■ WHAT THE TASK REQUIRES
All the data must be output exactly as given.

■ Saved data entries
● ● ● ●

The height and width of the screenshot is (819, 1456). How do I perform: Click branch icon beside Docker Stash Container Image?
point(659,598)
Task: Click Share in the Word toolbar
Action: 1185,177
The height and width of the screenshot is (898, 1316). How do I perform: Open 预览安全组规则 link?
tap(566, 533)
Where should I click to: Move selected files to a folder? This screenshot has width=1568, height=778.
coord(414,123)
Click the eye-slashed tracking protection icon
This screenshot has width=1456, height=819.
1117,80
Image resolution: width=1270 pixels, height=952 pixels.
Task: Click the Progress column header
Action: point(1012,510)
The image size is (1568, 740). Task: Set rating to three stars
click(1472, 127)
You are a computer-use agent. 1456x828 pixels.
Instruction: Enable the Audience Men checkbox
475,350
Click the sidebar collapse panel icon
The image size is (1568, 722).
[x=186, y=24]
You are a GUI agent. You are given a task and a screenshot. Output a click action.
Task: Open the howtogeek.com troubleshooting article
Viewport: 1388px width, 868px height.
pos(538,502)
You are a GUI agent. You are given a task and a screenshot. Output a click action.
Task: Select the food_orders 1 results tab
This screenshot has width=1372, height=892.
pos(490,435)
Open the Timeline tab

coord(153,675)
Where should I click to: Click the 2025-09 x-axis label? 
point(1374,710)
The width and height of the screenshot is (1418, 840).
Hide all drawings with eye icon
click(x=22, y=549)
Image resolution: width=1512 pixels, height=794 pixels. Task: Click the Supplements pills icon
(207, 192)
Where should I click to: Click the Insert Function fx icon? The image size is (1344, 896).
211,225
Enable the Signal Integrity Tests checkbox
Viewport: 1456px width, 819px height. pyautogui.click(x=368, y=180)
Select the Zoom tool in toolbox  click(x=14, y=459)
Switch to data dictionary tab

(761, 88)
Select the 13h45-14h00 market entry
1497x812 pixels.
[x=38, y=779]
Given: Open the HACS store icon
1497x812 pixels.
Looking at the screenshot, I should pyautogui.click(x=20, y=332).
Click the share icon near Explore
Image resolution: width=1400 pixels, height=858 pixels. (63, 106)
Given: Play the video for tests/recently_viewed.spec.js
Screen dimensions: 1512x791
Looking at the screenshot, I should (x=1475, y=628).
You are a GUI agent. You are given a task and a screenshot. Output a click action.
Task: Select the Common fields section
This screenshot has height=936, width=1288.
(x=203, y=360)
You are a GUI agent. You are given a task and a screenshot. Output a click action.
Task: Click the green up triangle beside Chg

● ● ● ●

■ EXERCISE OUTPUT
The height and width of the screenshot is (819, 1456). How do I perform: Click branch icon beside Docker Stash Container Image?
point(659,598)
Task: Click Share in the Word toolbar
Action: 1185,177
The height and width of the screenshot is (898, 1316). How do I perform: Open 预览安全组规则 link?
tap(566, 533)
Where should I click to: Move selected files to a folder? This screenshot has width=1568, height=778.
coord(414,123)
Click the eye-slashed tracking protection icon
This screenshot has width=1456, height=819.
1117,80
Image resolution: width=1270 pixels, height=952 pixels.
Task: Click the Progress column header
Action: point(1012,510)
The image size is (1568, 740). Task: Set rating to three stars
click(1472, 127)
You are a computer-use agent. 1456x828 pixels.
Instruction: Enable the Audience Men checkbox
475,350
Click the sidebar collapse panel icon
The image size is (1568, 722).
[x=186, y=24]
You are a GUI agent. You are given a task and a screenshot. Output a click action.
Task: Open the howtogeek.com troubleshooting article
Viewport: 1388px width, 868px height.
pos(538,502)
You are a GUI agent. You are given a task and a screenshot. Output a click action.
Task: Select the food_orders 1 results tab
This screenshot has width=1372, height=892.
pos(490,435)
Open the Timeline tab

coord(153,675)
Where should I click to: Click the 2025-09 x-axis label? 
point(1374,710)
The width and height of the screenshot is (1418, 840).
Hide all drawings with eye icon
click(x=22, y=549)
Image resolution: width=1512 pixels, height=794 pixels. Task: Click the Supplements pills icon
(207, 192)
Where should I click to: Click the Insert Function fx icon? The image size is (1344, 896).
211,225
Enable the Signal Integrity Tests checkbox
Viewport: 1456px width, 819px height. pyautogui.click(x=368, y=180)
Select the Zoom tool in toolbox  click(x=14, y=459)
Switch to data dictionary tab

(761, 88)
Select the 13h45-14h00 market entry
1497x812 pixels.
[x=38, y=779]
Given: Open the HACS store icon
1497x812 pixels.
Looking at the screenshot, I should pyautogui.click(x=20, y=332).
Click the share icon near Explore
Image resolution: width=1400 pixels, height=858 pixels. (63, 106)
Given: Play the video for tests/recently_viewed.spec.js
Screen dimensions: 1512x791
Looking at the screenshot, I should (x=1475, y=628).
You are a GUI agent. You are given a task and a screenshot. Output a click action.
Task: Select the Common fields section
This screenshot has height=936, width=1288.
(x=203, y=360)
You are a GUI agent. You are given a task and a screenshot. Output a click action.
Task: Click the green up triangle beside Chg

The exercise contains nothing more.